Madeleine McCann's parents seek phone hacking probe role
The parents of missing Madeleine McCann want to participate in the judicial inquiry into the phone hacking scandal, a preliminary hearing has been told.
They are among alleged victims who want to be "core participants" in the first part of the Leveson Inquiry.
Core participant status means a person is deemed to be specially interested in the subject and may apply for public funding for legal representation.
The inquiry's first stage will examine relations between the press and public.
The investigation is one of a number of inquiries looking at the way the media operates in the UK.
The Commons Culture, Media and Sport Select Committee is conducting an inquiry into press standards.
Meanwhile, Prime Minister David Cameron has asked Cabinet Secretary Sir Gus O'Donnell to conduct a review of the media's relationship with Whitehall.
The prime minister has also asked former Parliamentary Commissioner for Standards Elizabeth Filkin to oversee a review of the media's relationship with the Metropolitan Police.
Tuesday's preliminary hearing was held to consider applications for core participant status.
Lord Justice Leveson will decide who will get core participant status in the next few days and notify applicants in writing.
Barrister David Sherborne told the hearing that he represented a number of alleged victims of general media malpractice who wanted to be core participants, including Kate and Gerry McCann, whose daughter went missing aged three on holiday in Portugal in 2007, Mr Mosley and Chris Jefferies, the former landlord of alleged murder victim Jo Yeates.
Mr Sherborne said those seeking to take part in the inquiry had been involved in "notorious" cases.
Alleged victims of phone hacking who have applied for core participant status include politicians Chris Bryant, Tessa Jowell, Denis McShane, Lord Prescott and former police officer Brian Paddick.
News International, Guardian News and Media Group, Express Newspapers and the Metropolitan Police are among other applicants who are not in the category of alleged victims.
Associated Newspapers - publishers of the Daily Mail and Mail on Sunday - are also expected to apply in writing in the next few days.
Improper conduct probe
Lord Justice Leveson said the inquiry would examine the relationship between the press and the public, the press and the police and the press and politicians.
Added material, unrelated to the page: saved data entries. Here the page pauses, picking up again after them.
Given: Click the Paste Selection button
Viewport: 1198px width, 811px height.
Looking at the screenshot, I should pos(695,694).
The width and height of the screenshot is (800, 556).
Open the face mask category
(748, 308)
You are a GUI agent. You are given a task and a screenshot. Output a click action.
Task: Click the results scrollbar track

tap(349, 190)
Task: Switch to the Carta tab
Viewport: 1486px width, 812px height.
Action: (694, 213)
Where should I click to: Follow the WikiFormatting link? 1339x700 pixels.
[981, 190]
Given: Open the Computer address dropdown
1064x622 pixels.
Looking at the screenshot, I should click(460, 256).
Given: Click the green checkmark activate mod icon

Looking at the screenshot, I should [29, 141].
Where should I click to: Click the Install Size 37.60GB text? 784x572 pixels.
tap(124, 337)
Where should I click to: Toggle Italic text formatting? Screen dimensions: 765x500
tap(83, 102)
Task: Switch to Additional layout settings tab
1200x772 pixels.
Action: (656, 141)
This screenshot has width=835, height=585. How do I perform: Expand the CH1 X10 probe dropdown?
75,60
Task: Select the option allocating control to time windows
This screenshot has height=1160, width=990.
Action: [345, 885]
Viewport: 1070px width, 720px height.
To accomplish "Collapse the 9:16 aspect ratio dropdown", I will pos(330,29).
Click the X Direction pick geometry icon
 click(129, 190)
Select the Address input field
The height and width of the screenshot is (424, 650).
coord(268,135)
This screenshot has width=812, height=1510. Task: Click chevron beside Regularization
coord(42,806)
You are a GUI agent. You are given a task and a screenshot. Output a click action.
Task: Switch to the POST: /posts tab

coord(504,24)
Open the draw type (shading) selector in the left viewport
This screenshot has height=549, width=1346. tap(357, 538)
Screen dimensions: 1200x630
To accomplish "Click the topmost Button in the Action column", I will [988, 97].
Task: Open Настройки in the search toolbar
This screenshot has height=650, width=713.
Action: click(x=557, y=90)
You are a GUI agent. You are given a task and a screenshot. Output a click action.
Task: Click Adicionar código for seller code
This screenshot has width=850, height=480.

Outlining the planned format for the probe, he said he would initially look into the "culture, practice and ethics" of the press.
The judge said the second stage of the inquiry would consider the extent of any improper conduct.
He said he would hold a series of preliminary hearings before a main hearing.
Lord Justice Leveson said he wanted evidence from experts and members of the public.
The judge said he expected the inquiry to last for several months and aimed to produce a report within a year.